● Exercise description: Copy out each line below that contains the word "Open", matching upper and lower case exactly.

● Entries provided:
********************

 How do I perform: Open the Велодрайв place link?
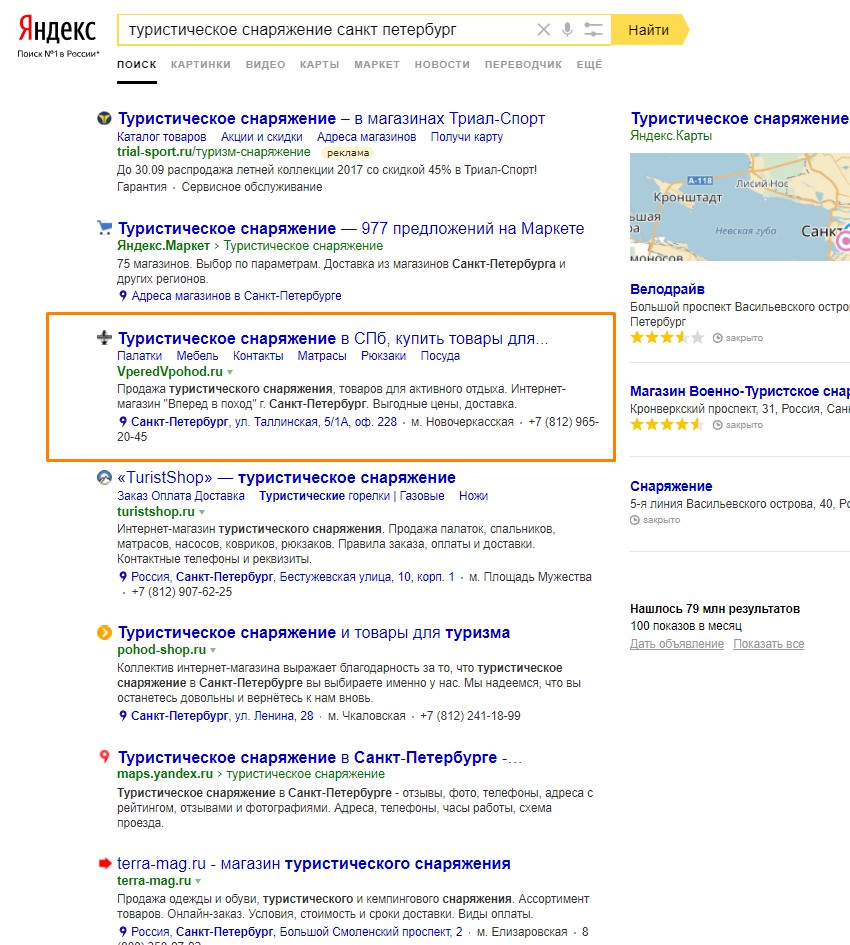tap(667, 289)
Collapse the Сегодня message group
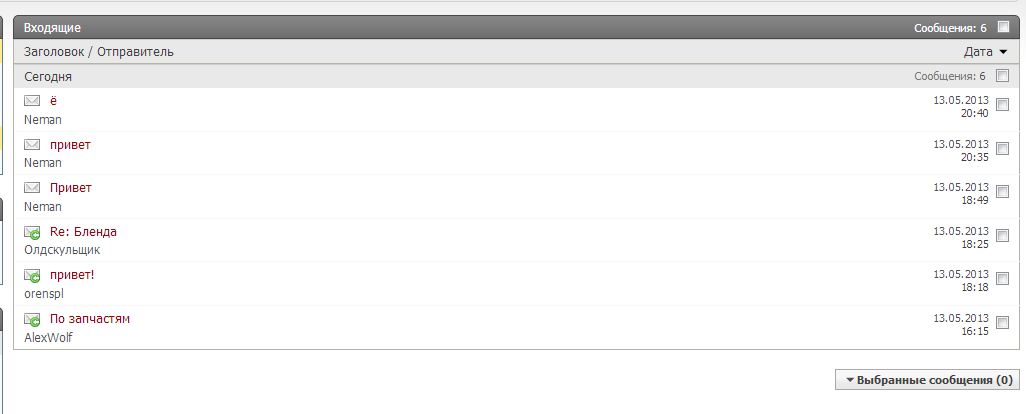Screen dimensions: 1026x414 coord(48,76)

********************

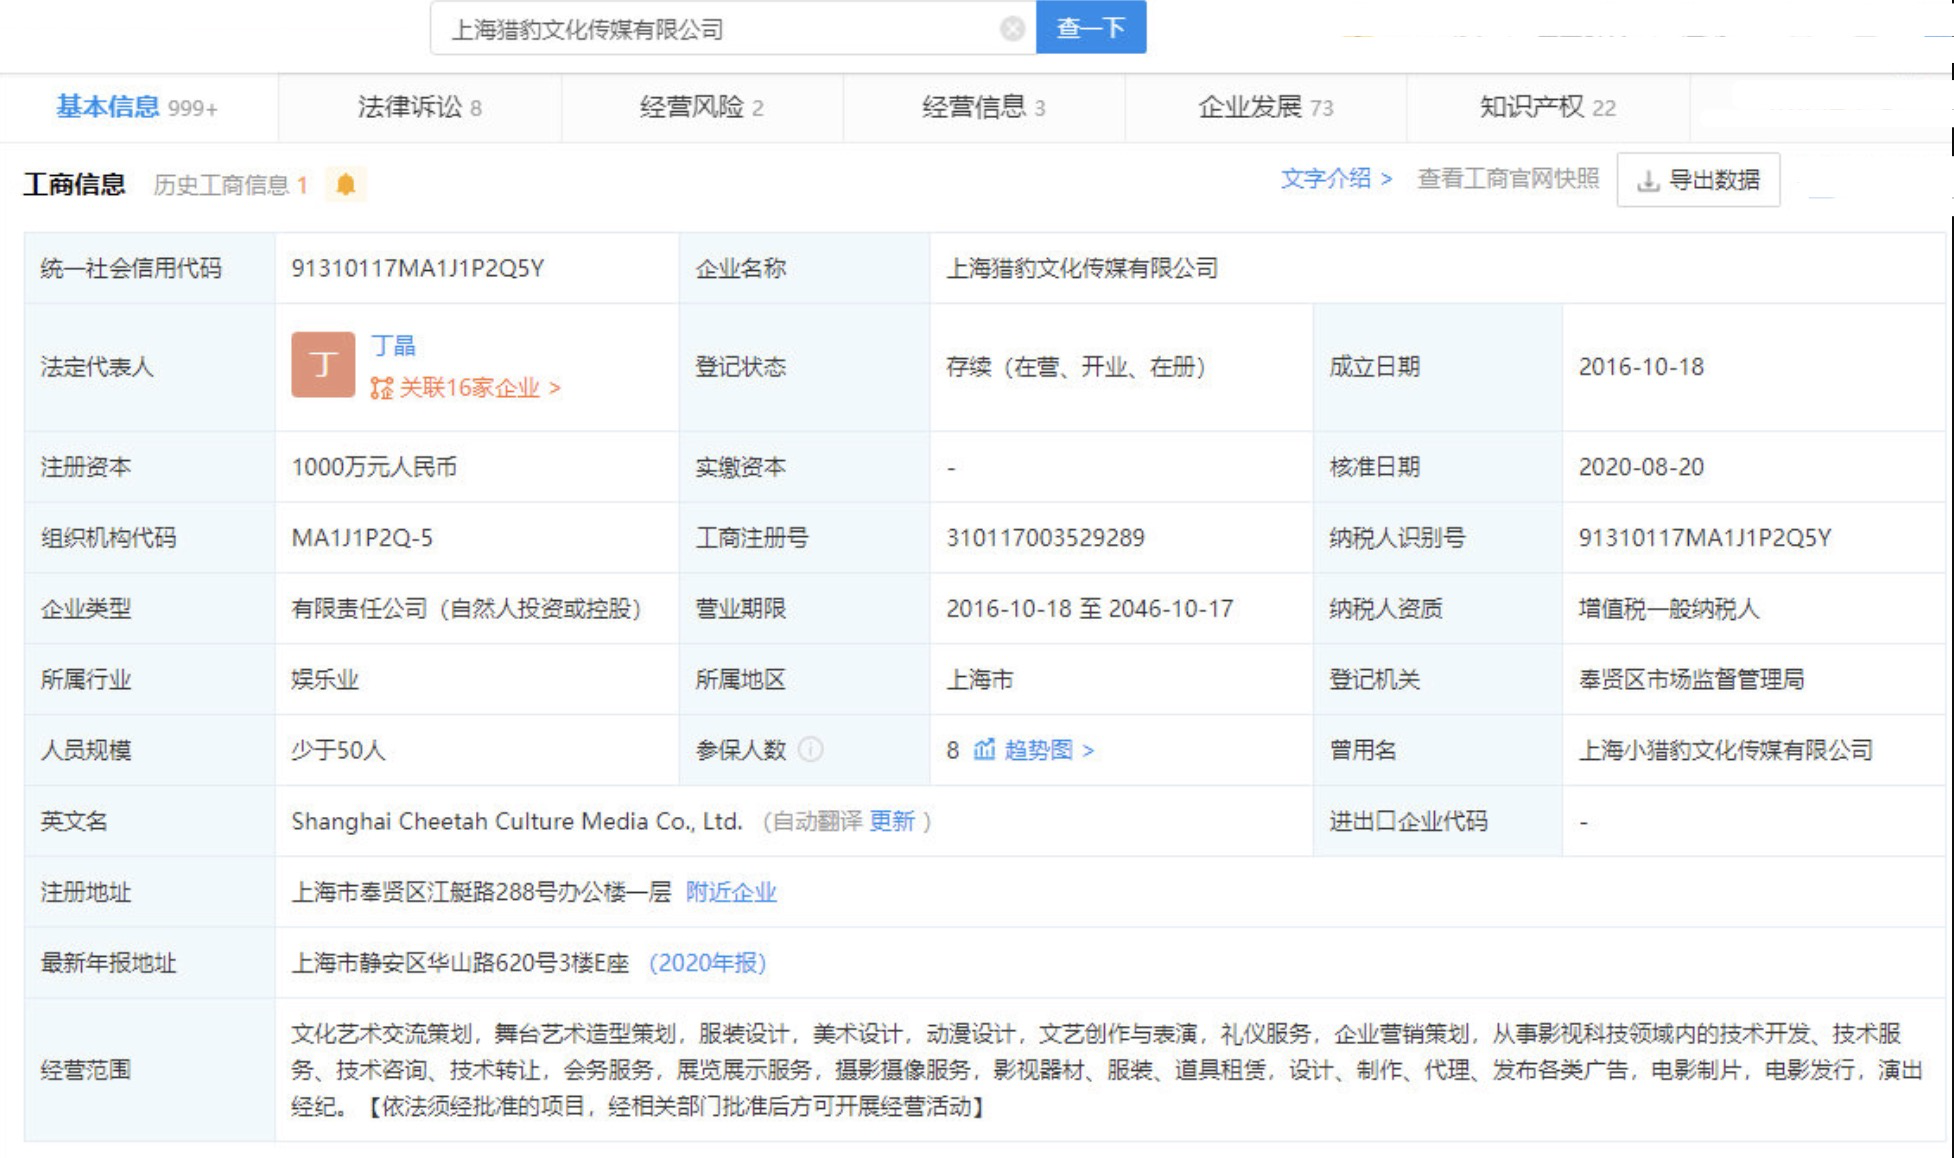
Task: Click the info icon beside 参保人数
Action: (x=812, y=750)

********************

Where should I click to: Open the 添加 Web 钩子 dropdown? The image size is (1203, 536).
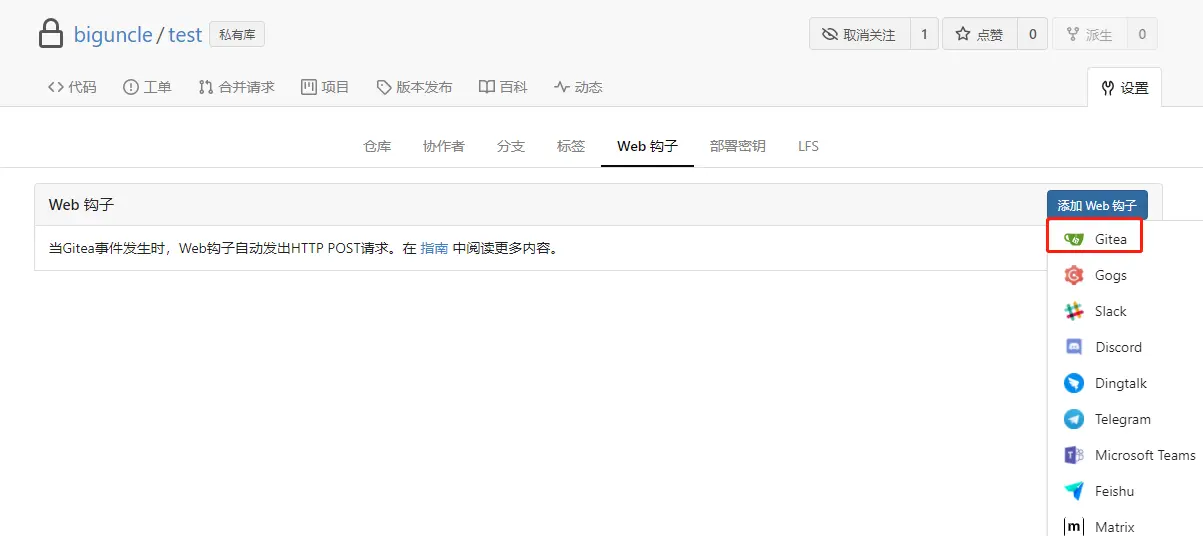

********************

● Result for this task:
 How do I perform: Open the Велодрайв place link?
Where should I click to: Open the 添加 Web 钩子 dropdown? The image size is (1203, 536).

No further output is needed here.